Nabi Ibrahim Menyeru Kepada Ayahnya
Ayah Nabi Ibrahim termasuk orang yang menyembah berhala, bahkan ia adalah orang yang membuat dan menjual berhala. Nabi Ibrahim benar-benar telah dibuat sulit oleh perbuatan ayahnya, — orang yang paling dekat dengan hatinya. Nabi Ibrahim berpendapat bahwa diantara kewajiban yang harus dilakukan adalah menyerunya dengan memberikan nasehat secara khusus, dan menakut-nakuti dengan akibat kekufurannya. Maka Nabi Ibrahim berbicara kepada bapaknya dengan penuh sopan santun dan kelembutan sembari menjelaskan secara logis tentang kebatilan ibadatnya kepada berhala-berhala. Nabi Ibrahim selalu menyeru dan mengajak ayahnya agar beriman kepada Allah dan segera bertobat, sebagaimana tersebut dalam Al-Qur'an:
“Dan ceritakanlah (Muhammad) kisah Ibrahim di dalam kitab (Al-Qur'an), sesungguhnya dia seorang yang sangat mencintai kebenaran, dan seorang nabi. (Ingatlah) ketika dia (Ibrahim) berkata kepada ayahnya, ‘Wahai ayahku! Mengapa engkau menyembah sesuatu yang tidak mendengar, tidak melihat, dan tidak dapat menolongmu sedikit pun? Wahai ayahku! Sungguh, telah sampai kepadaku sebagian ilmu yang tidak diberikan kepadamu, maka ikutilah aku, niscaya aku akan menunjukkan kepadamu jalan yang lurus. Wahai ayahku! Janganlah engkau menyembah setan. Sungguh, setan itu durhaka kepada Tuhan Yang Maha Pengasih. Wahai ayahku! Aku sungguh khawatir engkau akan ditimpa azab dari Tuhan Yang Maha Pengasih, sehingga engkau menjadi teman bagi setan.’” (QS. Maryam/19: 41-45)
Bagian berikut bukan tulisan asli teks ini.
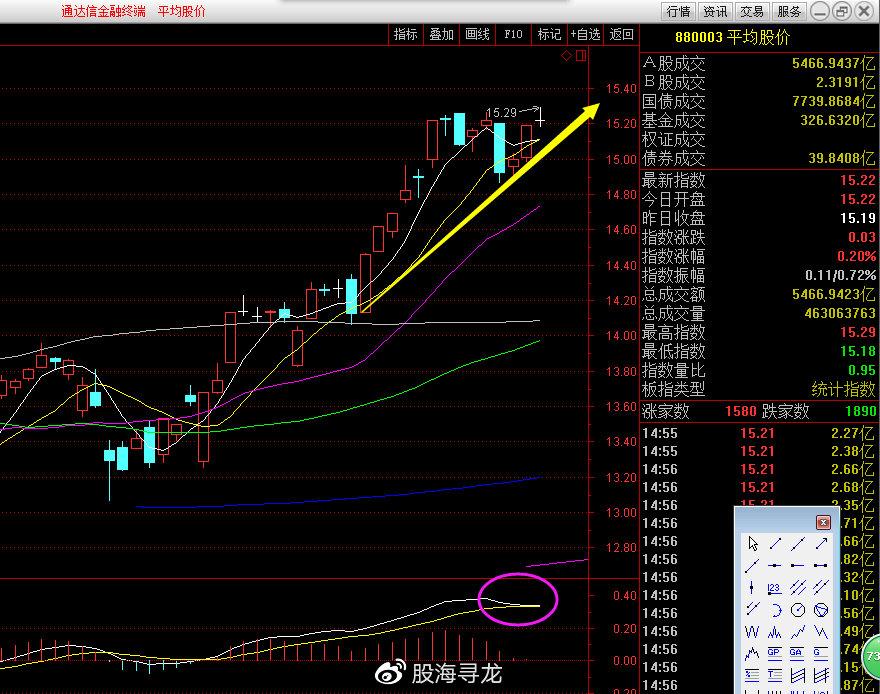Close the drawing tools palette

823,522
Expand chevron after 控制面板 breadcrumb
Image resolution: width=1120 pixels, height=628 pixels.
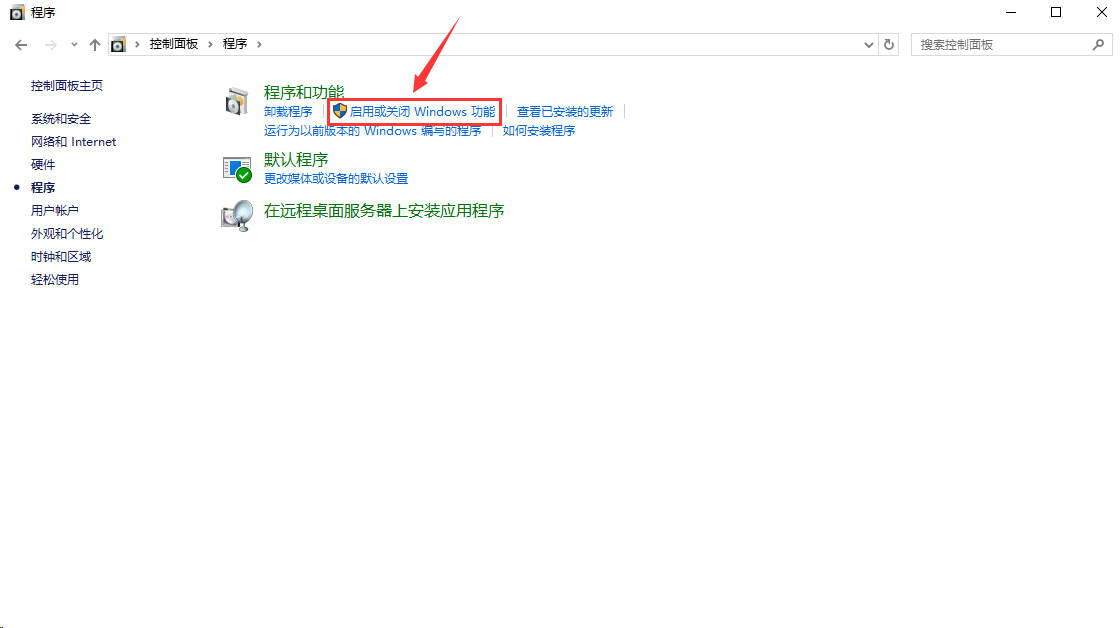210,44
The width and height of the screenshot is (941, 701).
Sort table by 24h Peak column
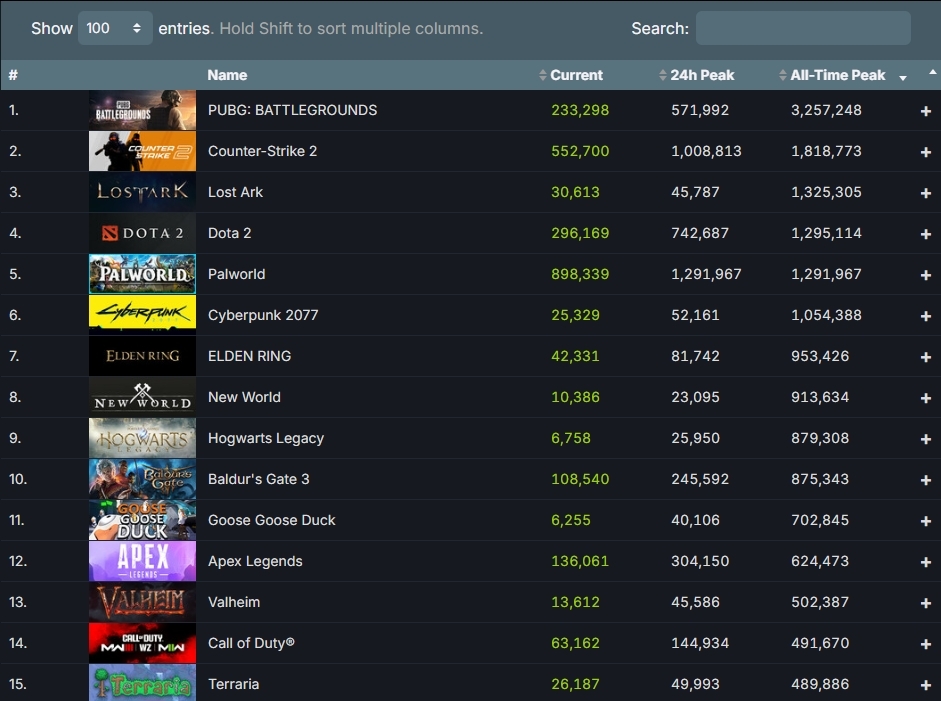point(702,75)
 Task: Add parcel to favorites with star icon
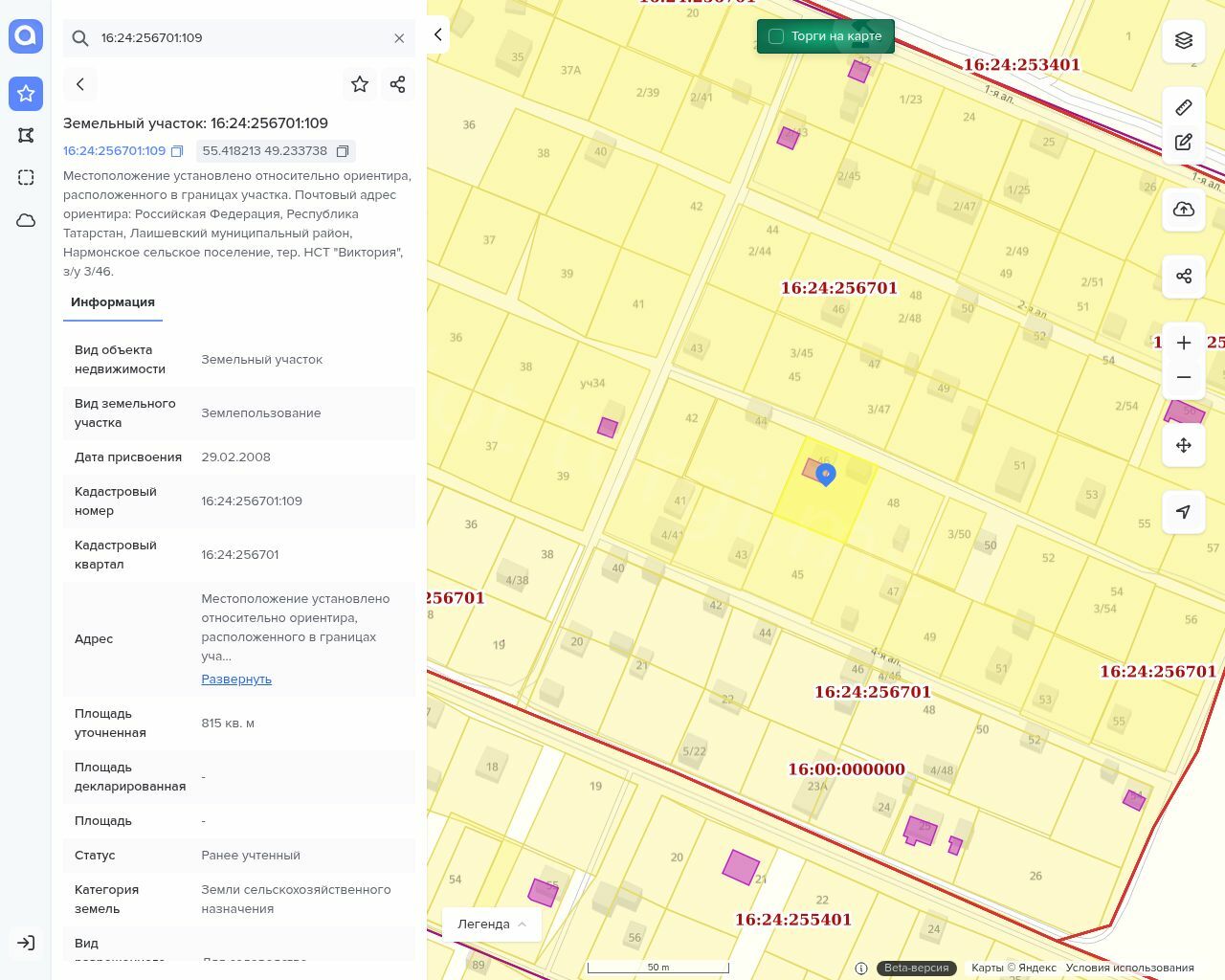[360, 84]
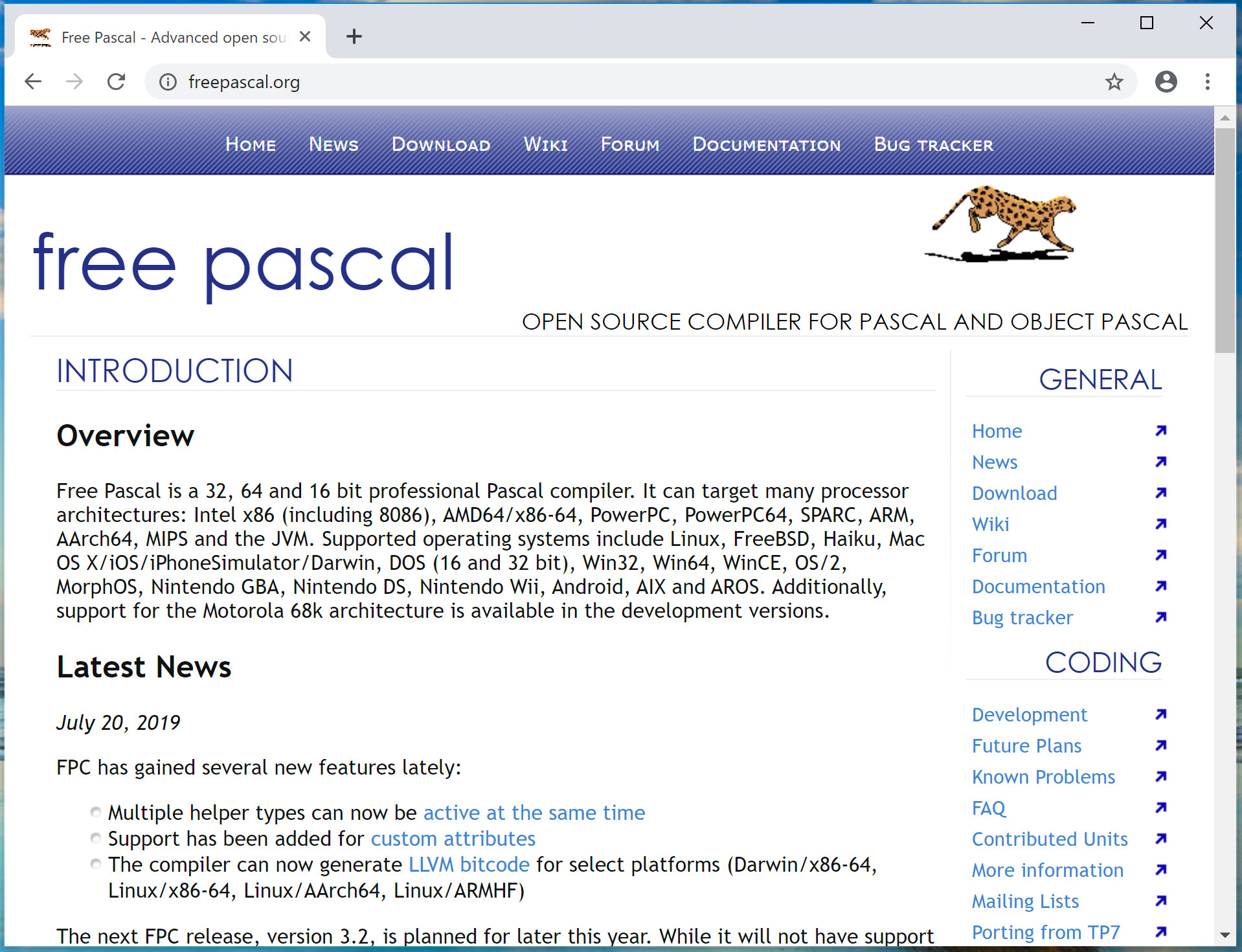Open a new tab with plus icon

click(x=354, y=36)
Kemudian ayahnya membantah, seraya berkata, “Sungguh aneh! Apakah kamu berpaling dan lari meninggalkan ibadat kepada berhalaberhala, hai Ibrahim? Kalau kamu tidak menghentikan laranganmu untuk beribadat kepada berhala-berhala itu, niscaya aku akan merajammu dengan batu-batu. Maka enyahlah dan menjauhlah dari hadapanku untuk selama-lamanya demi kehidupanmu, jika kamu ingin selamat.” Sebagaimana tersebut dalam Al-Qur'an:
“Dia (ayahnya) berkata, ‘Bencikah engkau kepada tuhan-tuhanku, wahai Ibrahim? Jika engkau tidak berhenti pasti engkau akan kurajam, maka tinggalkanlah aku untuk waktu yang lama.’” (QS. Maryam/19: 46)
Sejak itulah beliau pindah ke Kan’an (Palestina) dan di sanalah beliau berumah tangga sampai mendapat keturunan.
Nabi Ibrahim as. mempunyai dua orang istri, istri yang pertama bernama “Sarah”, dan yang kedua bernama “Hajar”.
Ketika Nabi Ibrahim dan Sarah sudah semakin tua, mereka belum juga dikaruniai seorang anak. Menyadari bahwa dirinya tak mungkin mempunyai anak, Sarah memberi izin kepada Nabi Ibrahim untuk menikahi Hajar. Hajar kemudian melahirkan Ismail. Namun karena Sarah cemburu, maka dengan bijaksana Ibrahim membawa pergi Hajar dan Ismail. Nabi Ibrahim lalu meninggalkan mereka di daerah Mekah.
Ketika Ismail berusia 14 tahun, barulah Sarah melahirkan Ishaq, dari mereka berdua kemudian lahir para nabi. Nabi Muhammad saw. adalah keturunan Nabi Ismail, dan sebagian besar nabi Bani Israil adalah keturunan Ishaq.
Nabi Ibrahim Berdebat dengan Raja Namrud
Namrud : Ibrahim, siapakah yang menjadikan alam ini?
Ibrahim : Yang menjadikan alam ini ialah Zat yang dapat menghidupkan dan dapat mematikan dan berkuasa atas segalagalanya.
Namrud : Aku juga berkuasa, barang siapa yang aku perintahkan untuk membunuhnya, maka matilah ia, dan apabila aku tidak bunuh ia, maka hiduplah ia.
Ibrahim : Tuhan kami ialah yang menerbitkan matahari dari sebelah timur, maka cobalah kamu putar terbitnya dari sebelah barat. Mendengar perkataan Ibrahim itu, maka tercenganglah ia tak dapat menjawab.
Akhirnya Raja Namrud dan pengikutnya diazab oleh Allah dengan nyamuk yang sangat banyak, dan Raja Namrud sendiri lubang telinganya dimasuki nyamuk sampai akhirnya mati.